As with the four other new releases, "Marley & Me" opened on Thursday and earned $14.7 million -- a new Christmas Day record.
The old tally, set in 2001 when "Ali" opened to $10.2 million, was also broken by the new Adam Sandler comedy "Bedtime Stories" and by "Benjamin Button," starring Aniston's ex-husband Brad Pitt.
Overall Christmas Day sales reached $75 million, according to tracking firm Media By Numbers, up about $10 million from last year.
Still, Hollywood is on course for a down year. With three days left, year-to-date sales are off about 1 percent at $9.5 billion, while the number of tickets sold has slid 5.2 percent, Media By Numbers said.
"Bedtime Stories" was No. 2 for the weekend with $28.1 million and its Christmas Day haul of $10.5 million drove its total to $38.6 million, said Walt Disney Pictures. Sandler plays a man whose bedtime stories come true in real life.
"Benjamin Button," in which Pitt's character ages backward, did better on Christmas Day with a $12 million opening. Its weekend tally of $27 million took its total to $39 million, said Paramount Pictures.
The adaptation of an F. Scott Fitzgerald short story has racked up five nominations from the Golden Globes and eight from the Critics Choice Awards.
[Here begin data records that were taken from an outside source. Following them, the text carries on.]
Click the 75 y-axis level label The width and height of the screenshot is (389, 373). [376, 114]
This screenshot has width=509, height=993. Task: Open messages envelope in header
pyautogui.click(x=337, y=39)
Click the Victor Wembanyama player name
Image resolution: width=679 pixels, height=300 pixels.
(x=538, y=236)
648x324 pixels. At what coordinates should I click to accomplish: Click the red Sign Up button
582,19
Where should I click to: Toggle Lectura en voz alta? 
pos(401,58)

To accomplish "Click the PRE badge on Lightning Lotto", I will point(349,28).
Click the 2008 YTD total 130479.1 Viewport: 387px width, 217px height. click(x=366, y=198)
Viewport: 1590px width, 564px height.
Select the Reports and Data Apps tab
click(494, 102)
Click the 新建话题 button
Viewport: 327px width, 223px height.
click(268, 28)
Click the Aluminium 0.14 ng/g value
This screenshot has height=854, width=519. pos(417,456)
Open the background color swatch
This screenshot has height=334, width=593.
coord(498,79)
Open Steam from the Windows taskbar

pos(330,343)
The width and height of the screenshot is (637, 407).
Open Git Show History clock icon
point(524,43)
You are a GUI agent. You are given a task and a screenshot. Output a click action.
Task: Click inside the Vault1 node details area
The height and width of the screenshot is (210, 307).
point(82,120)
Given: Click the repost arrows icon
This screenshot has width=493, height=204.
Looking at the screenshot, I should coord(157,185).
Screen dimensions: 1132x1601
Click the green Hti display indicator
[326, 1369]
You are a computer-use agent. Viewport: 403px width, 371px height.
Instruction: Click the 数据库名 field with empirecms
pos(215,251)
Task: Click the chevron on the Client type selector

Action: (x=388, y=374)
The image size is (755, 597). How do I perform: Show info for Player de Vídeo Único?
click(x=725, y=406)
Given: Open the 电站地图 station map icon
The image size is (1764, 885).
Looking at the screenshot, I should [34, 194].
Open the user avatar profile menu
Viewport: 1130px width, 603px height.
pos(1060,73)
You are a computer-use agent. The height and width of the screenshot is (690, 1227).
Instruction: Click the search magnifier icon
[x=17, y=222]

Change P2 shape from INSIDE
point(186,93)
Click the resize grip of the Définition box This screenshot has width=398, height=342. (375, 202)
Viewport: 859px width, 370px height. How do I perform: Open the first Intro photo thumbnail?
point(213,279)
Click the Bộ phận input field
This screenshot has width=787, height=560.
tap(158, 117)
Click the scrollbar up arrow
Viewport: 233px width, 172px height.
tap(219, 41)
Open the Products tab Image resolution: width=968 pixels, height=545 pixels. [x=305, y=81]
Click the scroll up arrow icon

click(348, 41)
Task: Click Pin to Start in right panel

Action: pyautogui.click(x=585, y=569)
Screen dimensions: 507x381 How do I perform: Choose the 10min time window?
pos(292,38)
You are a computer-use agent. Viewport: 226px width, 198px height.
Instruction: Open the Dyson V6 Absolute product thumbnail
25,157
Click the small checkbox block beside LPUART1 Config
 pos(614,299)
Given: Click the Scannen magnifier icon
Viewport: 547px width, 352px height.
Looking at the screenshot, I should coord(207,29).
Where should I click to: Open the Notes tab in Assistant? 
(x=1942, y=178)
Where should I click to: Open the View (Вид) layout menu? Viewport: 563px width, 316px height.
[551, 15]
Women accounted for 60 percent of the audience and 70 percent of ticket buyers were over the age of 25, Paramount said.
Tom Cruise's fact-based thriller "Valkyrie," about a failed plot to kill Adolf Hitler, opened at No. 4 with $21.5 million for the weekend and $30 million for the four days -- much better than skeptics had predicted. The United Artists movie has been plagued by bad publicity and shifting release dates.
"We had obstacles to overcome," said Erik Lomis, head of worldwide distribution at the studio's closely held Metro-Goldwyn-Mayer parent. "But the movie speaks for itself."
Male moviegoers comprised 55 percent of the audience and two-thirds of the audience was over 25 years old.
The only dud among the rookies was Lionsgate's comic book adaptation "The Spirit," which opened at No. 9 with $6.5 million for the weekend and $10.4 million for the four-day period.
After two weekends in limited release, "Doubt" expanded nationally and jumped five places to No. 10 with $5.7 million for the three-day period.
Miramax Films' adaptation of a Pulitzer-winning play about suspected child abuse by a priest stars Meryl Streep and Philip Seymour Hoffman. It has earned $8.8 million to date.
Last weekend's champ, the Jim Carrey comedy "Yes Man," fell to No. 5 with $16.5 million. The 10-day tally for the Warner Bros. release rose to $49.6 million.
Fox is a unit of News Corp. Paramount Pictures is a unit of Viacom Inc. Walt Disney Pictures and Miramax Films are units of Walt Disney Co.
Lionsgate is a unit of Lions Gate Entertainment Corp. Warner Bros is a unit of Time Warner Inc.